Each of these will be negatively impacted should we leave the EU.
NHS funding depends on the performance of the wider economy. When businesses are expanding and consumers spending, more money from taxation is available for the National Health Service. So how would leaving Europe affect the economy?
We might save a small amount of money from our contribution to the EU’s budget, but of course there is no guarantee all or even any of it would find its way into the NHS, and not for example be used to plug the deficit.
The vast majority of economists and businesspeople believe that cutting ourselves off from our biggest market will cost Britain dear, as the cost of selling abroad rises and jobs are lost. Such economic damage would reduce the money available for the NHS, and put it under further financial strain.
Moving onto people, it is often said that immigrants are putting the NHS under “intolerable strain”.
First, let me declare a conflict of interest. Without migration, I wouldn’t be here. My father came to this country in 1939 aged 13, saved by the late Sir Nicholas Winton, who rescued thousands of Jewish children from the Nazis.
Had he stayed in his country of birth, Czechoslovakia, he would have shared the fate of his parents. As it was, he settled in Hull, and then Sheffield, where I was born and brought up.

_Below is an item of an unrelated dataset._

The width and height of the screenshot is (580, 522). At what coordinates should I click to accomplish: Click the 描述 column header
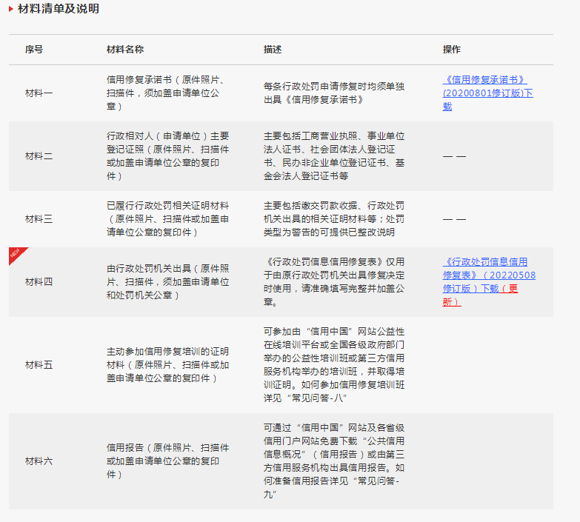(273, 50)
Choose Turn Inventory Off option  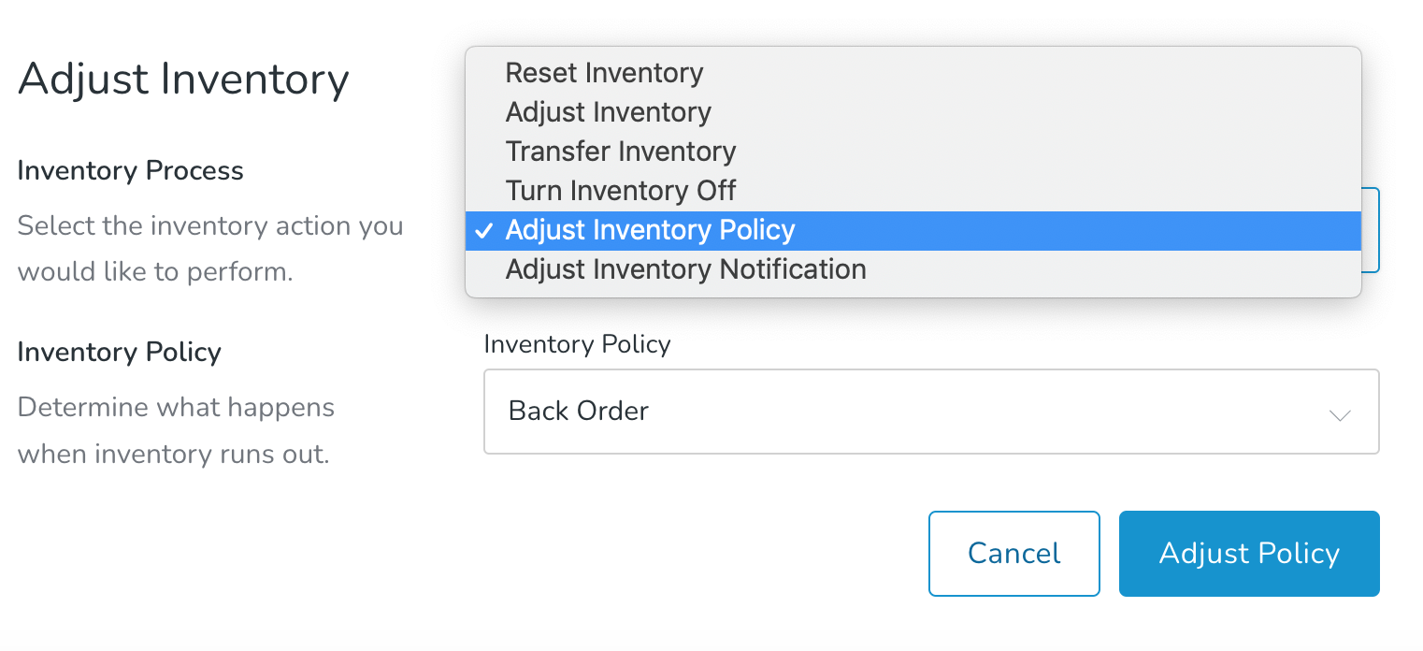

So I am not neutral on this subject.
But without migration, it is most unlikely the NHS would be here either. Put simply, the NHS has always depended upon migration.
Most health costs are incurred in the last year of a person’s life. But most migrants are both younger and fitter than the general population, and so use health services less. Instead, they get jobs and pay the taxes that sustain the NHS. Indeed, many of them find work in the NHS itself.
Go to Accident & Emergency, and you will soon realise that you are more likely to be treated by an immigrant than stand in a queue next to one.
Some 11 per cent of NHS staff are from abroad, including at least 26 per cent of its doctors.
We are already facing a shortage of consultants and general practitioners across the country, meaning we will need more, not fewer, EU doctors to keep the show on the road for some time to come.
And what about the people who allegedly swarm across the Channel to claim their free healthcare here? EU visitors are indeed entitled to basic and emergency care. But the NHS can and does recover the costs from their home EU country. And it works both ways. If you travel to an EU country (every year we make 42 million such visits) and are unlucky enough to have an accident or fall ill, you can obtain free emergency care. And don’t forget that if you decide to retire to the sun, as over two million of us have, you will receive health care in your old age similar to that at home.
Medical research has underpinned the NHS from its foundation in 1948. But much has changed since then. Now, most major advances come from international collaboration. The UK punches well above its weight in international league tables for scientific research, with five UK schools in the global top 10.
In my own field, King’s College London recently overtook Harvard to be the best in the world for psychiatry and mental health research. Britain is very good at medical research.
Therefore, we get much more back from the EU science budget than we pay in. Likewise, about one third of all EU- funded science collaborations are led from the UK.
If we leave, this will come to an end, as the EU member states which decide science policy will want a larger slice of the pie for themselves. It is no surprise that 83 per cent of the UK science community supports remaining in Europe to find new cures for devastating diseases, improving all our qualities of life.
My father taught me that the peace and prosperity of this country depended on the peace and prosperity of Europe.
As a refugee from fascism, he knew the debt he owed this country, and from his service in the Royal Navy during the war, continuing throughout his career as a teacher and a charity worker, he spent his life repaying that debt. He died last year aged 90.
The year before, he was admitted to a Sheffield hospital. For a long time, he seemed trapped in a vicious circle – too ill to come home, but getting worse the longer he stayed.
It took an enthusiastic young social worker to bring my father back to his home of 60 years. The social worker’s name was Eugene Turcanu, and he came from Romania.
Simon Wessely is Professor of Psychological Medicine at King’s College London, and a member of the Healthier In group.